Cryptography

Cryptography (or cryptology; from Greek κρυπτός kryptós, « hidden, secret »; and γράφειν graphein, « writing », or -λογία -logia, « study », respectively) is the practice and study of techniques for secure communication in the presence of third parties (called adversaries). More generally, it is about constructing and analyzing protocols that block adversaries; various aspects in information security such as data confidentiality, data integrity, authentication, and non-repudiation are central to modern cryptography. Modern cryptography exists at the intersection of the disciplines of mathematics, computer science, and electrical engineering. Applications of cryptography include ATM cards, computer passwords, and electronic commerce.

Cryptography law

Cryptography law

 

Cryptography law

 

Issues regarding cryptography law fall into four categories :

  • Export control, which is the restriction on export of cryptography methods within a country to other countries or commercial entities. There are international export control agreements, the main one being the Wassenaar Arrangement. The Wassenaar Arrangement was created after the dissolution of COCOM (Coordinating committee for Multilateral Export Controls), which in 1989 « decontrolled password and authentication-only cryptography. »
  • Import controls, which is the restriction on using certain types of cryptography within a country.
  • Patent issues, which deal with the use of cryptography tools that are patented.
  • Search and seizure issues, on whether and under what circumstances, a person can be compelled to decrypt data files or reveal an encryption key.

 

Cryptography law in different countries

 

France. As of 2011 and since 2004, the law for trust in the digital economy (LCEN) mostly liberalized the use of cryptography. As long as cryptography is only used for authentication and integrity purposes, it can be freely used. The cryptographic key or the nationality of the entities involved in the transaction do not matter. Typical e-business websites fall under this liberalized regime. Exportation and importation of cryptographic tools to or from foreign countries must be either declared (when the other country is a member of the European Union) or requires an explicit authorization (for countries outside the EU).

 

United States. In the United States, the International Traffic in Arms Regulation restricts the export of cryptography. The export of cryptography from the United States is the transfer from the United States to another country of devices and technology related to cryptography. Export of cryptographic technology was severely restricted by U.S. law until 1992, but was gradually eased until 2000; some restrictions still remain. Since World War II, many governments, including the U.S. and its NATO allies, have regulated the export of cryptography for national security considerations, and, as late as 1992, cryptography was on the U.S. Munitions List as an Auxiliary Military Equipment. In light of the enormous impact of cryptanalysis in World War II, it was abundantly clear to these governments that denying current and potential enemies access to cryptographic systems looked to be militarily valuable. They also wished to monitor the diplomatic communications of other nations, including the many new nations that were emerging in the post-colonial period and whose position on Cold War issues was regarded as vital. Since the U.S. and U.K. had, they believed, developed more advanced cryptographic capabilities than others, the intelligence agencies in these countries had a notion that controlling all dissemination of the more effective crypto techniques might be beneficial.
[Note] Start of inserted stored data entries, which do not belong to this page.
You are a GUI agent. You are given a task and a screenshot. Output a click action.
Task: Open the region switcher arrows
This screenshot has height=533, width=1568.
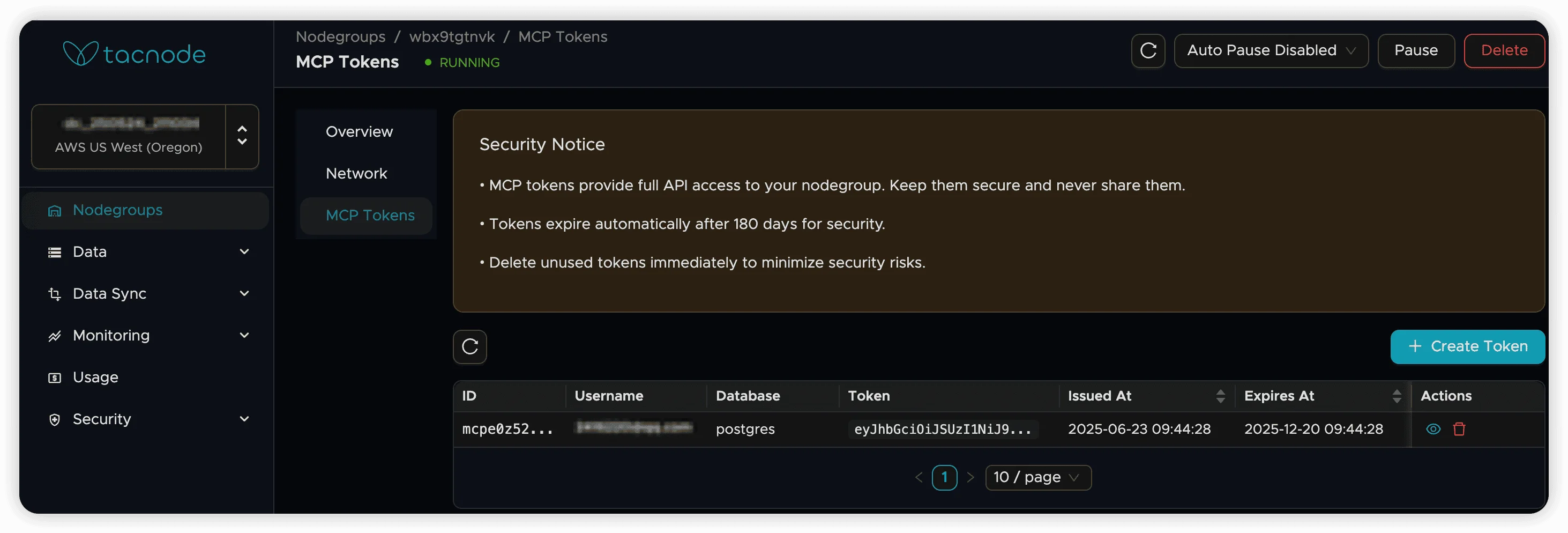point(242,136)
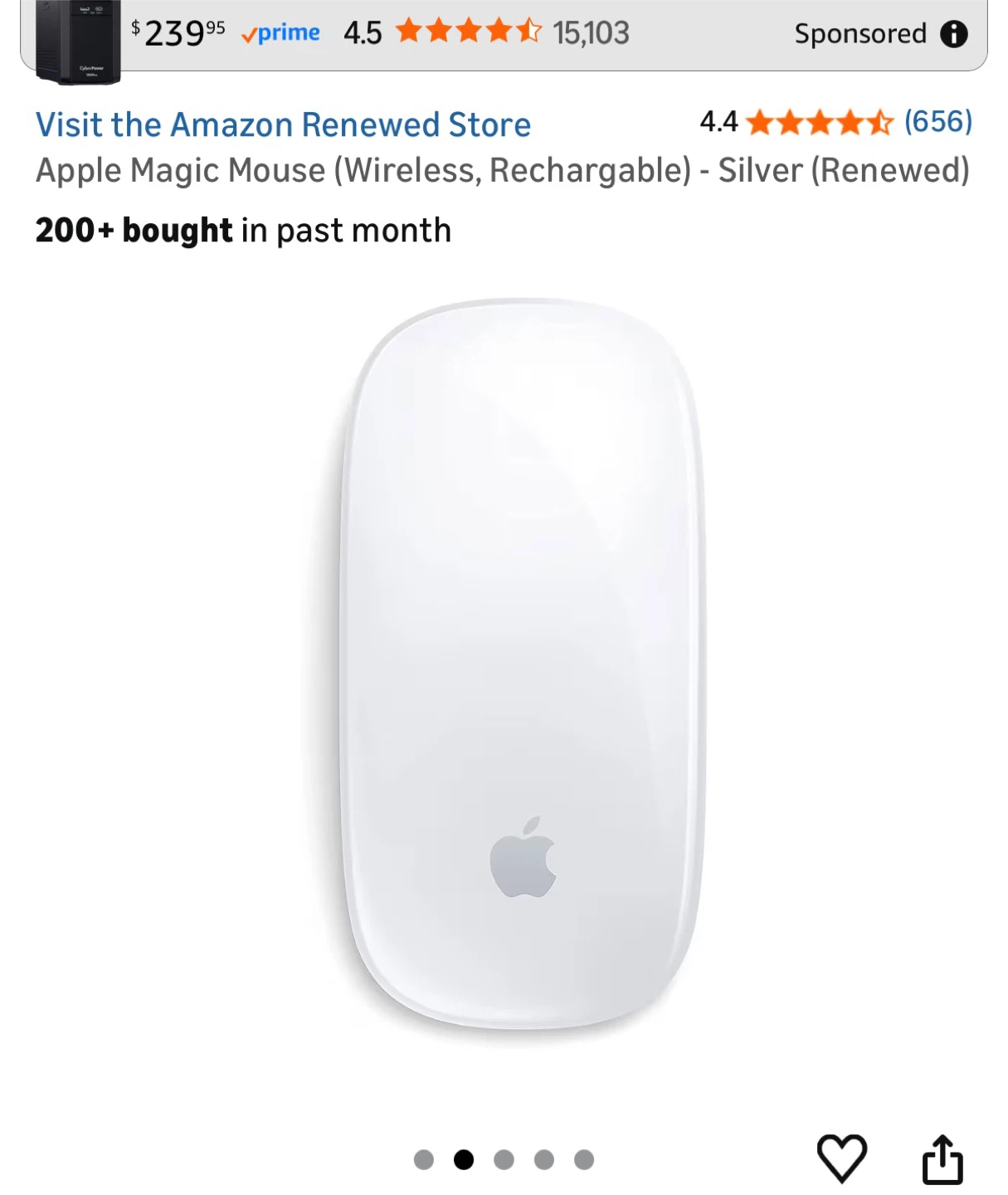Open the 656 reviews link
1008x1195 pixels.
[938, 122]
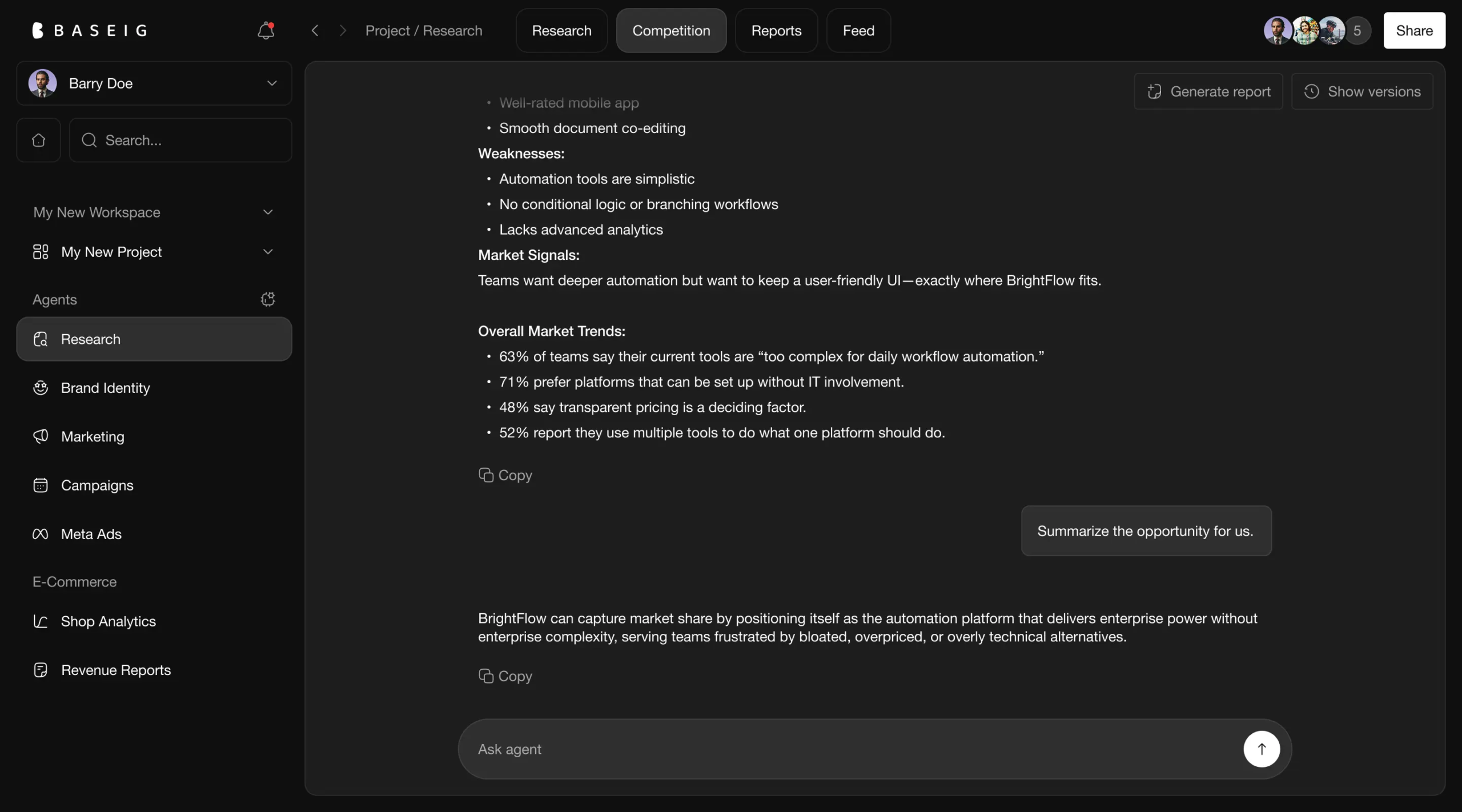Open Shop Analytics in the sidebar

click(x=108, y=621)
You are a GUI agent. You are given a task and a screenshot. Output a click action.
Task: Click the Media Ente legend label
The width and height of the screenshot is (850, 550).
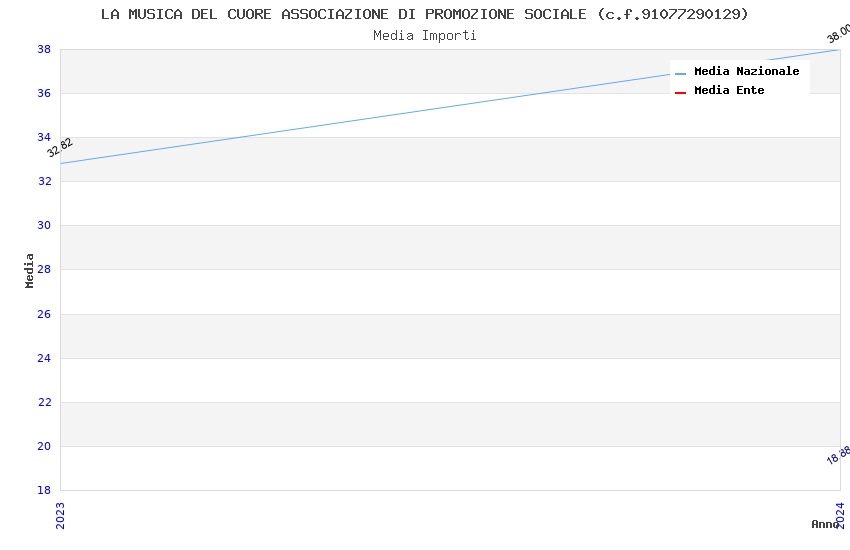(729, 91)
The First Amendment made controlling all use of cryptography inside the U.S. difficult, but controlling access to U.S. developments by others was thought to be more practical — there were at least no constitutional impediments. Accordingly, regulations were introduced as part of munitions controls which required licenses to export cryptographic methods (and even their description); the regulations established that cryptography beyond a certain strength (defined by algorithm and length of key) would not be licensed for export except on a case-by-case basis. The expectation seems to have been that this would further national interests in reading ‘their’ communications and prevent others from reading ‘ours’. This policy was also adopted elsewhere for various reasons.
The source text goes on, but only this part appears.